▶ What needs to be done:
Could you reproduce character for character only the lines of the entries below, starting with the line that contains "Describe the element at coordinates (559, 202)" and going on through the line that contains "center [290, 56]."?

▶ Input rows:
******************************

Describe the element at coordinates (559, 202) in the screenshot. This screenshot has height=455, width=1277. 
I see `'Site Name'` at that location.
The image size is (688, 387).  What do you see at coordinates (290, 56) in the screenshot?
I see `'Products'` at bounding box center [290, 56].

******************************

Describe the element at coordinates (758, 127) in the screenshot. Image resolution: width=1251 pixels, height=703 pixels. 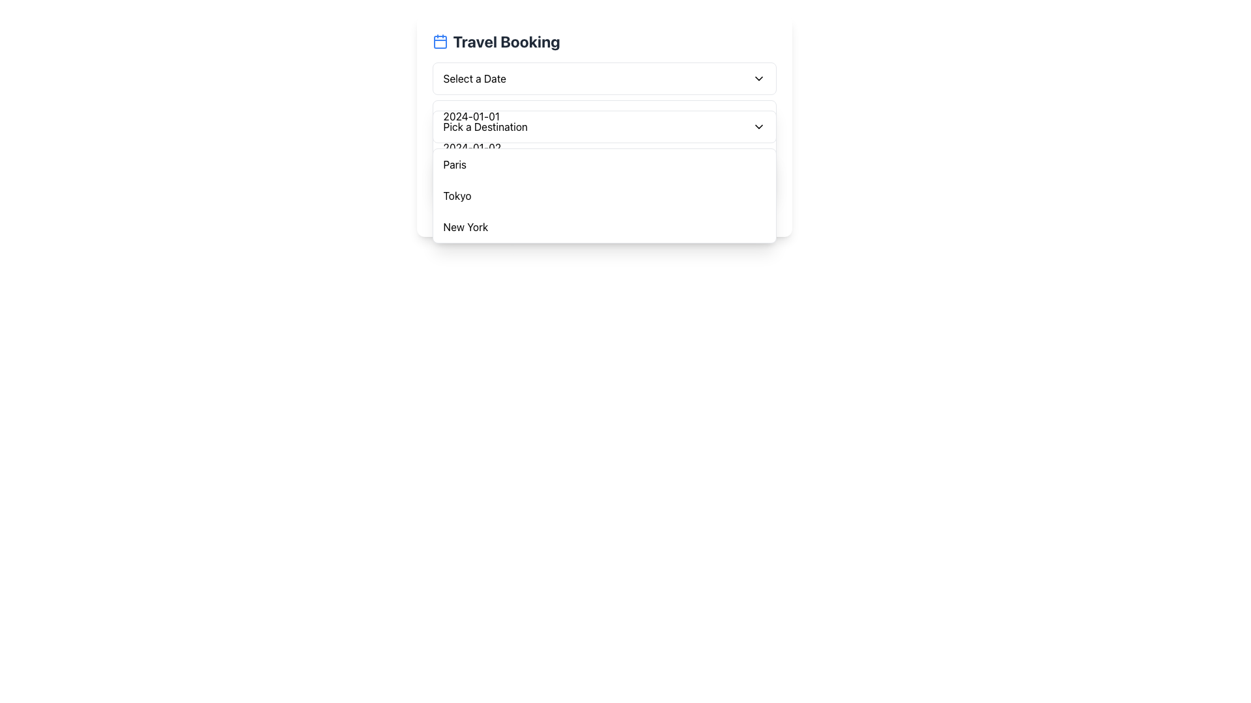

******************************

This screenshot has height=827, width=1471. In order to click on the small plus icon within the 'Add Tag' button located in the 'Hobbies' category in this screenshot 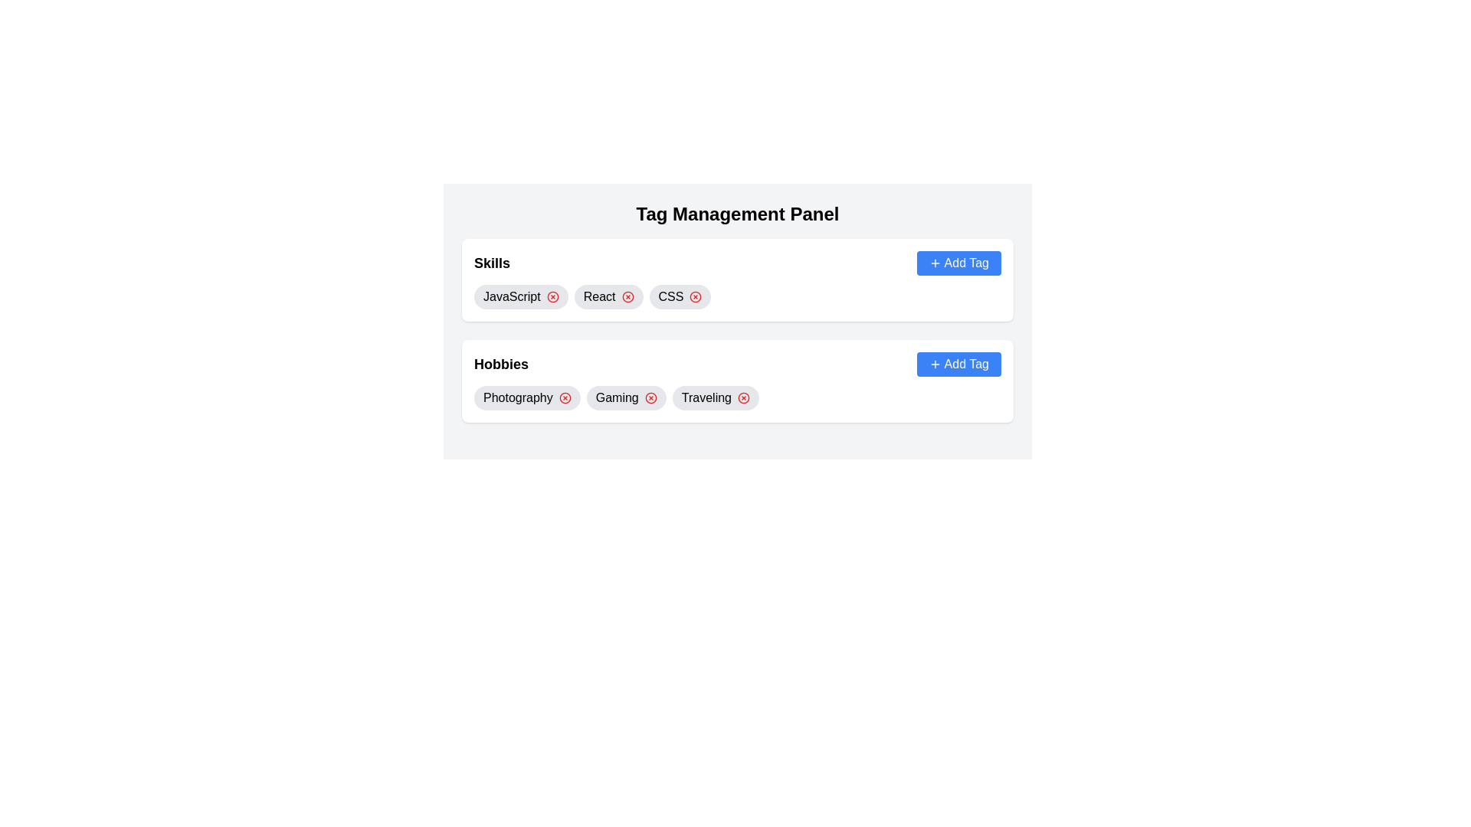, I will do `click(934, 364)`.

******************************

▶ Task solution:
Describe the element at coordinates (559, 202) in the screenshot. This screenshot has height=455, width=1277. 
I see `'Site Name'` at that location.
The image size is (688, 387).  What do you see at coordinates (290, 56) in the screenshot?
I see `'Products'` at bounding box center [290, 56].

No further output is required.